**課題の詳細:**
バークシャー・ハサウェイの決算に関する記事のうち、「一時的な為替差益を調整した場」から「迎えている」と指摘しました。」までを「迎えている」と指摘しました。」も含めて書き出してください。その際、「成長の転換点」を「成長の節目」に置き換えてください。

バークシャー・ハサウェイの株価は、第4四半期の好決算を受けて過去最高水準に上昇しました。ウォール街のアナリスト2名が目標株価を引き上げたことで、投資家の期待感が高まり、クラスA株(BRK.A)は4%上昇の747,485ドル、クラスB株(BRK.B)は4.1%高の498.42ドルで取引を終えました。
クラスA株は年初来で10%の上昇を記録し、S&P500種株価指数(SPX)が1.7%の上昇にとどまる中、大きくアウトパフォームしています。バークシャー・ハサウェイはS&P500の中でも最大のバリュー株の一つとして位置付けられています。
第4四半期の好調な業績
バークシャー・ハサウェイは、第4四半期の税引き後営業利益が前年同期比71%増の145億ドルとなり、過去最高を記録したと発表しました。クラスA株1株当たりの利益は約10,100ドルで、アナリスト予想を40%上回る結果となりました。
一時的な為替差益を調整した場合でも、営業利益は40%以上増加し、133億ドルに達しました。成長の主な要因は、バークシャー・ハサウェイの保険事業の好調であり、特にグループ傘下のガイコ(GEICO)が業績を牽引しました。
ガイコの成長が業績を押し上げる
UBSのアナリスト、ブライアン・メレディス氏は「ガイコは、保有契約件数が前四半期比で大きく伸び、引受利益率も引き続き高い水準を維持しており、成長の転換点を迎えている」と指摘しました。
ガイコの保険引受利益率は期中および通年で約19%となり、目標値である約5%を大幅に上回っています。これにより、バークシャー・ハサウェイ全体の収益が押し上げられました。
アナリストによる目標株価の引き上げ
メレディス氏は、バークシャー・ハサウェイのクラスA株の目標株価を803,444ドルから836,135ドルに引き上げました。また、2025年の1株当たり利益の予想を30,297ドルから31,565ドルに上方修正しました。現在の株価は、この予想の約23倍の水準で取引されています。

**提供データ:**
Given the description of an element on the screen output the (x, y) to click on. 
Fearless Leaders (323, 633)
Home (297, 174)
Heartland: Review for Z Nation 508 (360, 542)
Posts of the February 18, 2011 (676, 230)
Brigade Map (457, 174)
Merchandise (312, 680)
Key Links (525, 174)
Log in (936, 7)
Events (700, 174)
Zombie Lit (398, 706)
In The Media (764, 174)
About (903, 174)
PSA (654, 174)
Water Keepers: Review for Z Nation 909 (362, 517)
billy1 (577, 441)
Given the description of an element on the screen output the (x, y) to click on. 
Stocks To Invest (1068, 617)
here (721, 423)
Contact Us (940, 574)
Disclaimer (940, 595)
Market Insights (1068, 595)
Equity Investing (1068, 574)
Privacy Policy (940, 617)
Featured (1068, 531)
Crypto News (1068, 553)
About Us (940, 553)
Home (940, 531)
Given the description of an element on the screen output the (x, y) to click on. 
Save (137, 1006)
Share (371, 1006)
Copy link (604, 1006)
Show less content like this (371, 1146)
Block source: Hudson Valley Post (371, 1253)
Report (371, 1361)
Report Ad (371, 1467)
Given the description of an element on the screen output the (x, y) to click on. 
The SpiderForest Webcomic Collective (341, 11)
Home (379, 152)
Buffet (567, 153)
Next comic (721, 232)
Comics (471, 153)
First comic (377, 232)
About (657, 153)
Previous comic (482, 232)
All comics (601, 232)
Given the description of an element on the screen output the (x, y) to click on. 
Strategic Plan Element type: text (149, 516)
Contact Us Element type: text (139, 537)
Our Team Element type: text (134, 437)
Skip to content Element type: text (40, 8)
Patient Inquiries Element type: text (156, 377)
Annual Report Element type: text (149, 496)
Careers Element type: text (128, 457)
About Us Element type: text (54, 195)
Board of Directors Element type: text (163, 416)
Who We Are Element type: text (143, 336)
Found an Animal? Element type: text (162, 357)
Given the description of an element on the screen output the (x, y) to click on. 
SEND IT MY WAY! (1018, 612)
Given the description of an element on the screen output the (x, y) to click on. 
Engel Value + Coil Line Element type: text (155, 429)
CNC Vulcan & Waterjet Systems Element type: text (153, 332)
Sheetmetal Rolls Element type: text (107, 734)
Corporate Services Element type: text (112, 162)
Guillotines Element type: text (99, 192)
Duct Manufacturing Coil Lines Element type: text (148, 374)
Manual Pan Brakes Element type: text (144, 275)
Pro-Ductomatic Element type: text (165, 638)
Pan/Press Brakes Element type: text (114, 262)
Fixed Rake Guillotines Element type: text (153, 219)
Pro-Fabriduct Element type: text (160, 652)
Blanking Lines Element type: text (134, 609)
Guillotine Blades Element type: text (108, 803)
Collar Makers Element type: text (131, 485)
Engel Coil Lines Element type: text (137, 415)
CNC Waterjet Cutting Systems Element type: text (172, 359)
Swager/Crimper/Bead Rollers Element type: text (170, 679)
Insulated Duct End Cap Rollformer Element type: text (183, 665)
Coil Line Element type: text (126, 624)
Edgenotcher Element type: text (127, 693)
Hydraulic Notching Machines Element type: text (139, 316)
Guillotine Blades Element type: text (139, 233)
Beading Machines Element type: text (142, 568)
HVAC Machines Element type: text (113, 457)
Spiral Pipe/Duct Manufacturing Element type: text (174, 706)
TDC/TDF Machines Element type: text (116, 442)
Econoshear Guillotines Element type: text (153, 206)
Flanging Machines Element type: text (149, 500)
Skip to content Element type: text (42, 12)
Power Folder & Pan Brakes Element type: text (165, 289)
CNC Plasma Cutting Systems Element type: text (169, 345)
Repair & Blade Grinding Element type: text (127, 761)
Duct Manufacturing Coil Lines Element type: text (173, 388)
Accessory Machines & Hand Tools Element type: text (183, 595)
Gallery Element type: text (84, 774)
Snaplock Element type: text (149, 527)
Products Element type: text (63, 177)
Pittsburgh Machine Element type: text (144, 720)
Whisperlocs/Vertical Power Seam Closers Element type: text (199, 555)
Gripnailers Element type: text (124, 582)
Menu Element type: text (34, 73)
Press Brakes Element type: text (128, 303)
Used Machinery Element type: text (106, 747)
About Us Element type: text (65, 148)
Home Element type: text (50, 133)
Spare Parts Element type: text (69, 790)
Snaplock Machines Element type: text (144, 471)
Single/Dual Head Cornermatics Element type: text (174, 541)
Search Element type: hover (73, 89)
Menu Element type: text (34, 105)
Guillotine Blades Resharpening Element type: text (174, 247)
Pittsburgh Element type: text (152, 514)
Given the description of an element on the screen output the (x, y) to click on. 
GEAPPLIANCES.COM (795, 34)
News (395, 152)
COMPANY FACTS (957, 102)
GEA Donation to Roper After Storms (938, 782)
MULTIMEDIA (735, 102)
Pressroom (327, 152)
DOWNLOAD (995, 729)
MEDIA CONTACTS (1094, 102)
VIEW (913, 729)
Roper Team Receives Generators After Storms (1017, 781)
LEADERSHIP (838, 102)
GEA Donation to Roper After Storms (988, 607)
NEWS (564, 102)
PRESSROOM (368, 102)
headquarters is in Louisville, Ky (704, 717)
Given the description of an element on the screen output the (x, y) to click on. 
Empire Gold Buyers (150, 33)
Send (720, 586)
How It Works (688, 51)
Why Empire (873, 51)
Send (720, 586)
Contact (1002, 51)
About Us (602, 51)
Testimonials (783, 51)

**課題の解答:**
一時的な為替差益を調整した場合でも、営業利益は40%以上増加し、133億ドルに達しました。成長の主な要因は、バークシャー・ハサウェイの保険事業の好調であり、特にグループ傘下のガイコ(GEICO)が業績を牽引しました。
ガイコの成長が業績を押し上げる
UBSのアナリスト、ブライアン・メレディス氏は「ガイコは、保有契約件数が前四半期比で大きく伸び、引受利益率も引き続き高い水準を維持しており、成長の節目を迎えている」と指摘しました。